MS employment stories
These real life stories of people over-coming the hurdles of working whilst living with multiple illustrate that with the right support it's not always necessary to abandon one's career.
Sue was diagnosed with multiple sclerosis in 2005, when she was working fulltime in a bank. Over the first five years, Sue slowly decreased to working 29 hours per fortnight, and her roles moved sideways to accommodate changes in her skillset. Sue has had regular contact with the MS Employment Support Service since 2009. Sue’s mobility at work as well as issues with seeing her computer screen were becoming too much for her to manage.
An MS Employment Consultant assessed Sue’s situation, and this led to the purchase of a walker for use in the office, a cooling vest for hot summer months, a more suitable keyboard and a larger computer screen. These changes made a huge difference to Sue’s working life and allowed her to remain in employment independently.
When Sue’s multiple sclerosis progressed further, her Employment Consultant conducted another workplace assessment, and engaged with Sue’s Manager and the HR manager of the company. Through this collaboration, changes were made to Sue’s working environment which enabled her to remain employed.
The changes included an electric wheelchair and a hydraulic desk, to allow Sue to continue working in the office. Sue was also provided with a magnifier to assist her vision impairment and talking books for education and personal reading.

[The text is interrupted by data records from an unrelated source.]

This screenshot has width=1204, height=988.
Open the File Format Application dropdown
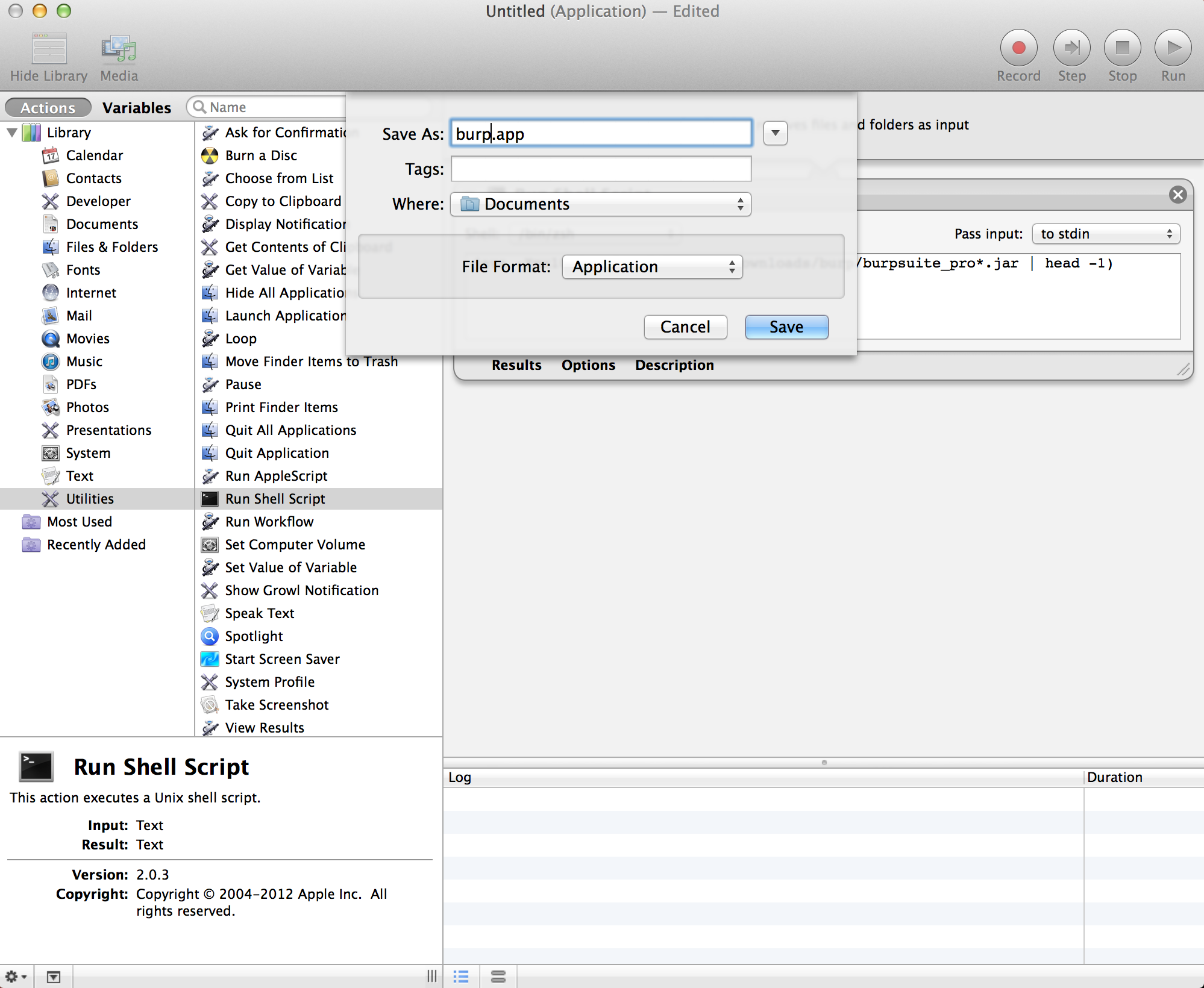(652, 267)
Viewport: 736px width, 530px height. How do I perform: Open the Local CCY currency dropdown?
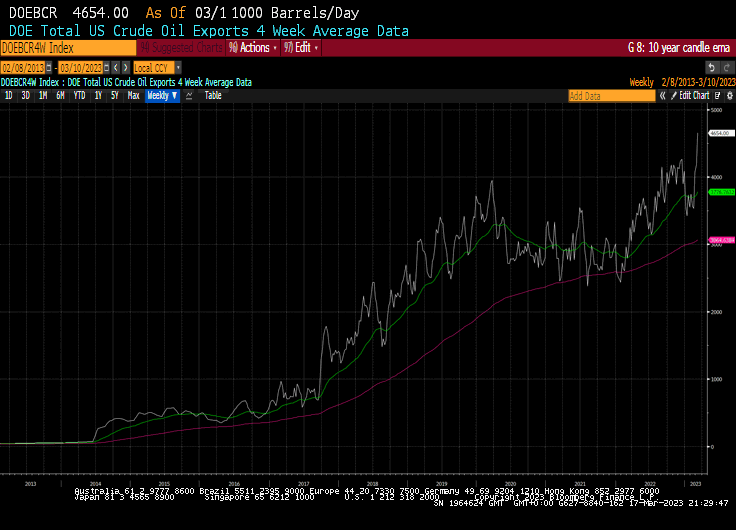156,67
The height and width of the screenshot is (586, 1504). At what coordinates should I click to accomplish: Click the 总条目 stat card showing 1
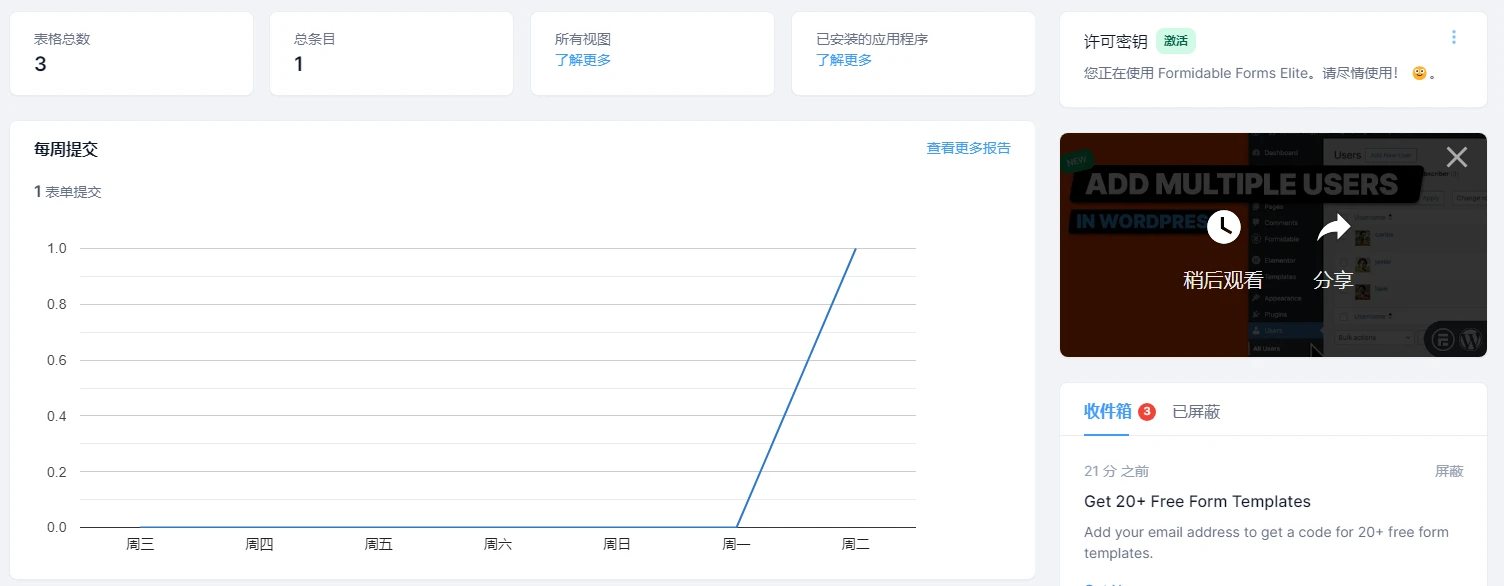[391, 53]
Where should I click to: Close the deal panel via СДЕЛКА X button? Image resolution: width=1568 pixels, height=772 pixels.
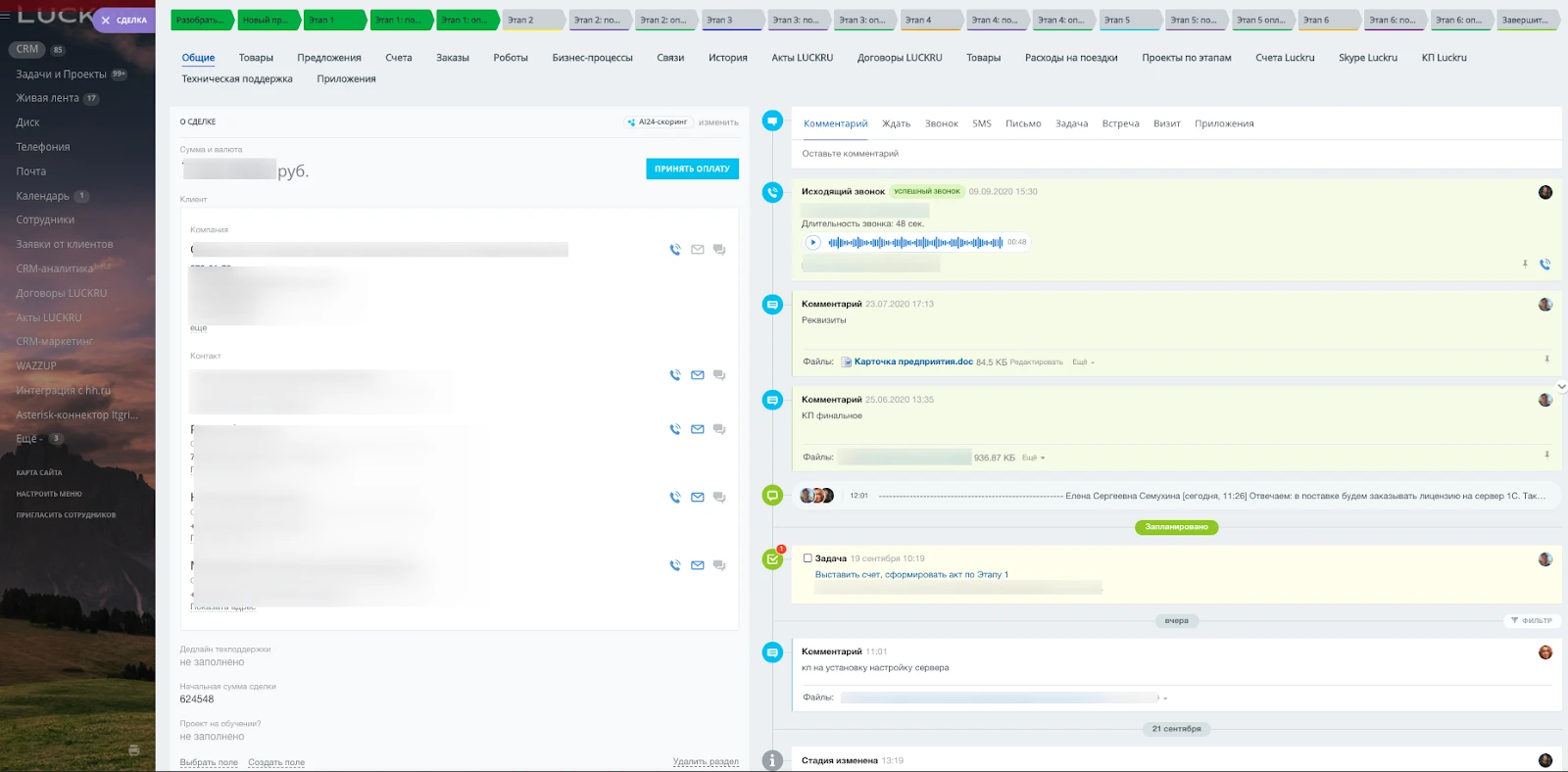[x=106, y=21]
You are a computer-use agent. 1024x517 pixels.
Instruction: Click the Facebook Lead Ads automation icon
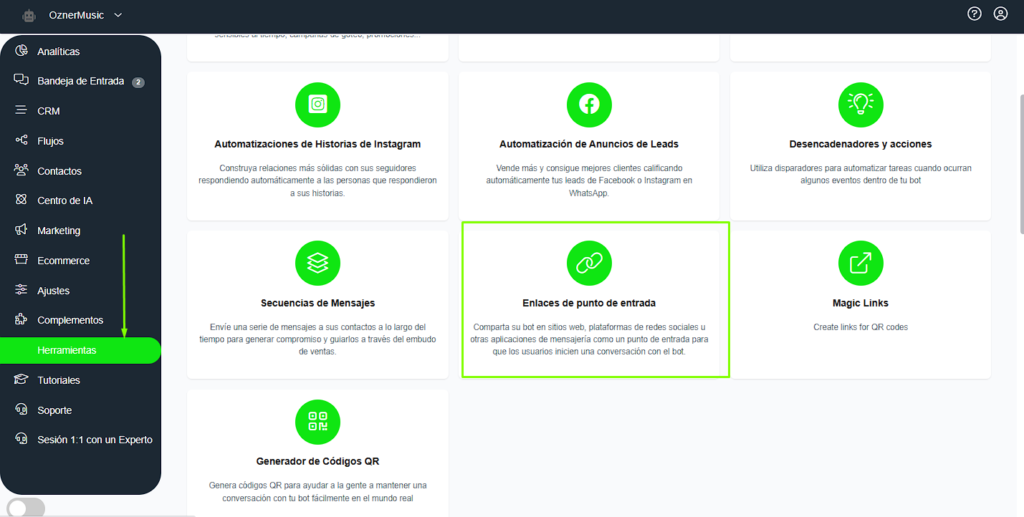point(589,104)
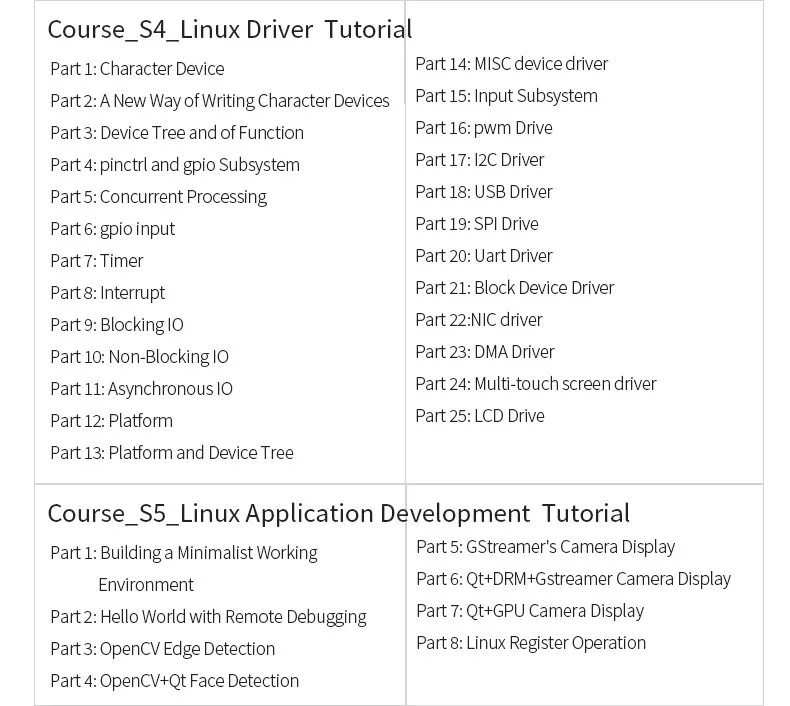Screen dimensions: 790x706
Task: Click Part 5: Concurrent Processing
Action: click(x=158, y=197)
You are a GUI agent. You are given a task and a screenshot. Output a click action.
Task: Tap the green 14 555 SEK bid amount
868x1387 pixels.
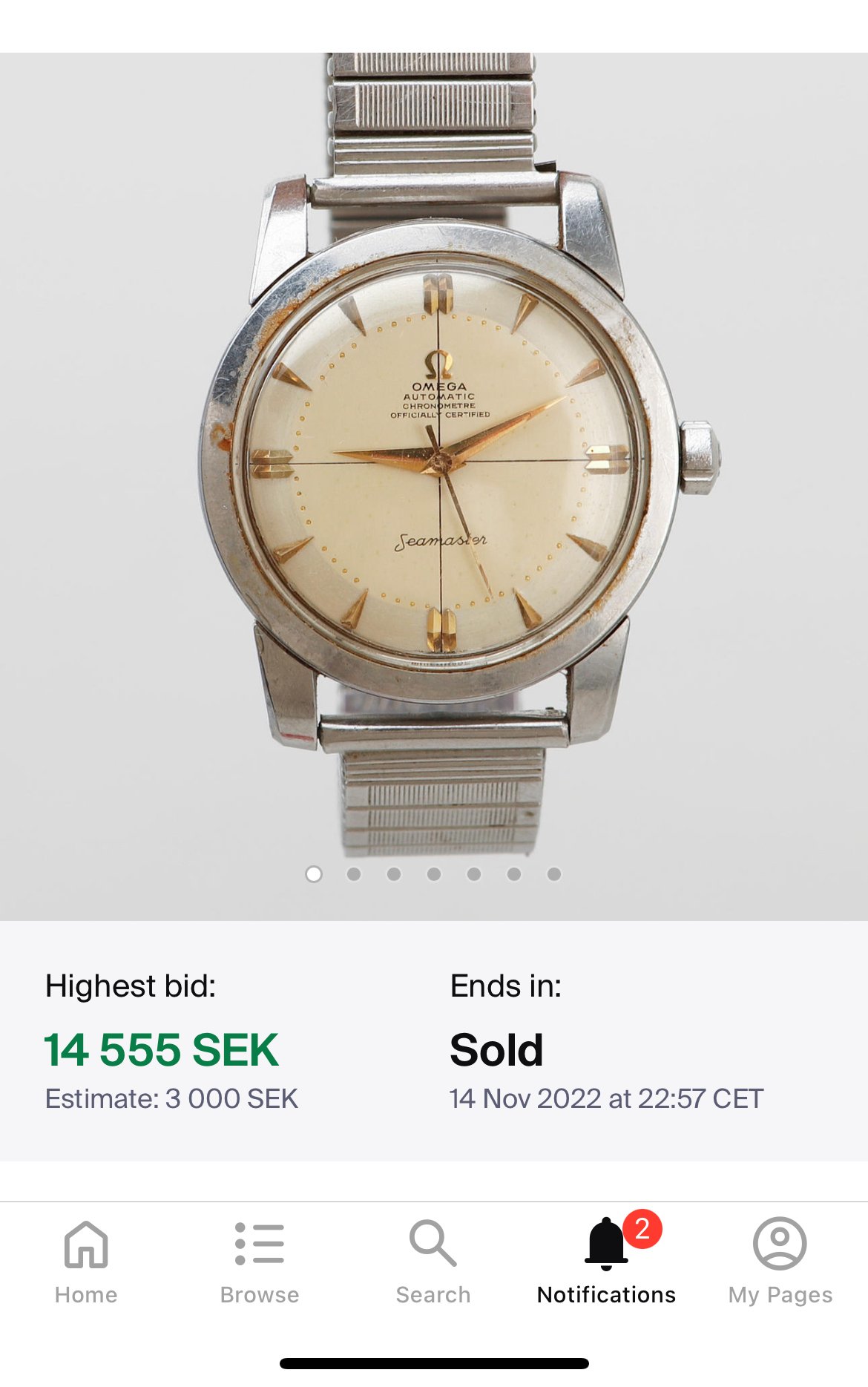[161, 1050]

These tools allow Sue to work from home, as well as conducting her daily activities such as online banking from home. Accessing this technology and facilities, has enabled Sue to maintain employment, which helps her stay positive, stimulated and to have some purpose beyond managing her illness.
Cheryl had previously been employed as a Peri Operative Nurse until she was diagnosed with multiple sclerosis in 2010. She has been unable to continue with this work due to the severity of her symptoms. Cheryl struggled with severe fatigue, continence issues, poor balance that resulted in a few falls and she found walking any distance over 100m difficult.
Cheryl was also unable to stand for longer than 30 minutes. She was unable to access public transport due to her balance and mobility issues.
After the initial assessment a Vocational Assessment was completed, which identified nursing administration, medical reception, a modified nursing position and nursing educator as potential vocations based on her nursing knowledge, transferable skills and computer skills. It was also identified that Cheryl could work 8–12 hours per week, split into 4 hour shifts to manage her fatigue.
As part of this assessment an MS Employment Support Service Development Consultant met with Cheryl’s previous Supervisor, the Peri Operative and Surgical Services Unit Manager, to discuss roles at the hospital that would meet Cheryl’s skills and experience. The Development Consultant worked with Cheryl to modify her resume and targeted it to meet more suitable positions. The MS Employment Support Service also paid for Cheryl to up-skill and complete a Cert IV Training and Assessment.
After several unsuccessful applications and further discussion between the Development Consultant, Cheryl and the Peri Operative and Surgical Services Unit Manager, a new position of Pre-Operative Hold Nurse was created for the hospital to improve efficiency. This position was suitable for Cheryl as she had the theatre nursing experience to perform the role. Importantly, the Development Consultant helped Cheryl negotiate the hours to 12 hours over three shifts, and for Cheryl to be able to stand and sit and not have to walk long distances.
The Development Consultant then involved an Employment Support Consultant to assist Cheryl with Post Placement Support. Through consultation between the Unit Manager, Cheryl and the Development Consultant, strategies were put in place to ensure that Cheryl could manage her role and enjoy sustainable employment.